Extracted text:

+ + +

There are also a limited number of junior volunteer opportunities available for individuals age 13-17 during tournament week. Juniors interested in volunteering should use the code JUNIOR when registering online.

Volunteer incentives

The Principal Charity Classic offers a variety of unique registration incentives for volunteers, including:

  • Register by Feb. 4 to be entered to win an inside-the-ropes Honorary Observer experience.
  • Register by March 4 to be entered to win an invitation to the 2019 Tee Off Party at Wells Fargo Arena.
  • Register by April 1 to be entered to win merchandise prize package.

To learn more about these incentives, visit principalcharityclassic.com/volunteer.


Variety – the Children’s Charity of Iowa Named PGA TOUR Champions Charity of the Year.

PGA TOUR Champions announced that its 2018 Charity of the Year is Variety – the Children’s Charity of Iowa, an official tournament charity partner of the Principal Charity Classic®, presented by Wells Fargo.

The Principal Charity Classic, the annual PGA TOUR Champions event in Des Moines, has raised more than $17.7 million to help Iowa kids succeed since 2007. Last year, the tournament touched the lives of more than 130,000 children statewide.

“Variety is proud to be one of the Principal Charity Classic’s tournament charity partners,” said Sheri McMichael, Executive Director of Variety. “And to be recognized by the PGA TOUR Champions for that partnership and our efforts to provide inclusive play to all Iowa children is a great honor.”

The national Charity of the Year honor celebrates Variety’s commitment to improving the lives of Iowa kids. As Charity of the Year, Variety will receive a $30,000 donation from PGA TOUR Champions. The donation will be used to help fund the construction of the inclusive Variety Star Playground at Riverview Park, which will be Des Moines’ second park with adaptive equipment for children with special needs.

Variety advocates for and improves the lives of children throughout Iowa who are at-risk, underprivileged, critically ill and/or growing up with special needs. One of Variety’s signature programs is “Bikes for Kids,” which provides bikes, helmets and locks to kids, as well as adaptive bikes for children with special needs. Charitable dollars raised by the Principal Charity Classic have helped fund the donation of more than 100 adaptive bikes.

“The Principal Charity Classic makes a tremendous impact on kids across the state of Iowa, and we’re proud to honor Variety as the PGA TOUR Champions Charity of the Year,” said Miller Brady, President of PGA TOUR Champions. “Variety is one of the many great charities impacted by the Principal Charity Classic, and so many lives have been shaped because of the tournament’s dedication to charitable giving.”

The 2019 Principal Charity Classic will take place May 28 – June 2 at historic Wakonda Club in Des Moines. Tickets are available now at principalcharityclassic.com/tickets.

+ + +

Brief 1:
Do these statements agree with the Principal Charity Classic text? Answer yes or no for each and quote the exact words that decide it. (a) Junior volunteers register online with a special code. (b) Variety will receive a $50,000 donation from PGA TOUR Champions. (c) The 2019 tournament will be held at Wells Fargo Arena.
Brief 2:
Write the next part of the Principal Charity Classic text, starting after its last sentence.
The records that come next are separate material with no connection to the Principal Charity Classic text.

Recorded data:
+ + +

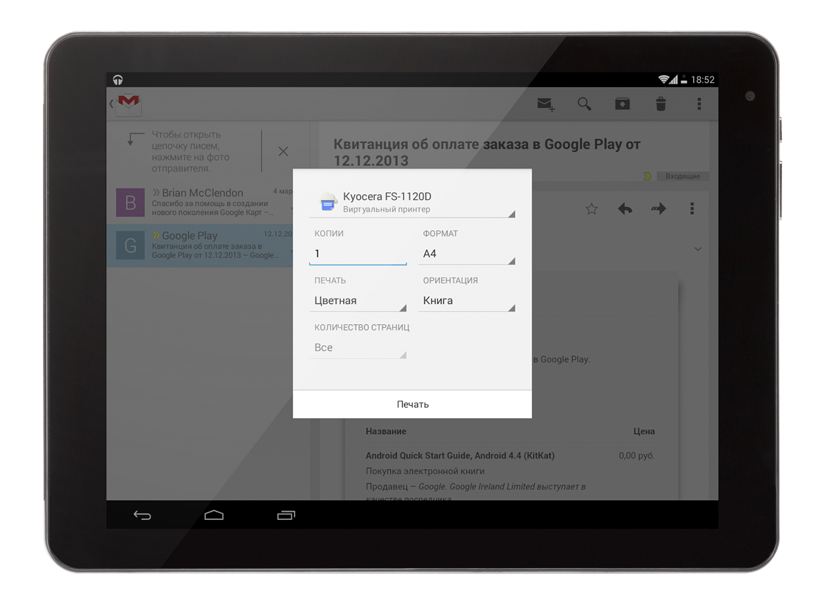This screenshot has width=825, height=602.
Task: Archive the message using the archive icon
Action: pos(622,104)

+ + +

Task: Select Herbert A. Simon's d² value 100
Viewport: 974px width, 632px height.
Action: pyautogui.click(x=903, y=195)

+ + +

Answer space 1:
(a) Yes: "Juniors interested in volunteering should use the code JUNIOR when registering online."
(b) No: "As Charity of the Year, Variety will receive a $30,000 donation from PGA TOUR Champions."
(c) No: "The 2019 Principal Charity Classic will take place May 28 – June 2 at historic Wakonda Club in Des Moines."

Answer space 2:
Principal Charity Classic sets new charitable giving record.

Champion giving for champion kids.

The Principal Charity Classic®, presented by Wells Fargo, announced its 2018 tournament raised $4,356,321 in support of Iowa kids, besting the event’s previous record of nearly $3.6 million set just one year ago.

The annual PGA TOUR Champions event in Des Moines has now donated more than $17.7 million since 2007.

“The Principal Charity Classic is invested in the future of Iowa kids, and the tournament’s remarkable impact is truly a shared success story,” said Dan Houston, chairman, president and CEO of Principal. “This year marks the first time the Principal Charity Classic has exceeded $4 million in charitable funds raised – and together, we’re not stopping there.

“With the outstanding support of the community and our many committed partners, we’re looking forward to the Principal Charity Classic giving back in a big way for years to come.”

In 2018, a record 378 companies – from small business owners to international corporations – sponsored the Principal Charity Classic. Principal has served as the event’s title sponsor since 2007, along with Wells Fargo as presenting sponsor.

Helping Iowa kids succeed.

The Principal Charity Classic impacted the lives of more than 130,000 kids statewide last year. And that reach continues to grow.

More than 100 non-profit organizations and K-12 schools throughout Iowa are enrolled in the tournament’s year-round Birdies For Charity program. Participants earn a 10% match on their fundraising efforts thanks to the generous support of Sammons Financial Group, Wells Fargo and the organizers of Party on the Hill, a private, tournament-week event that raised $120,000 in 2018.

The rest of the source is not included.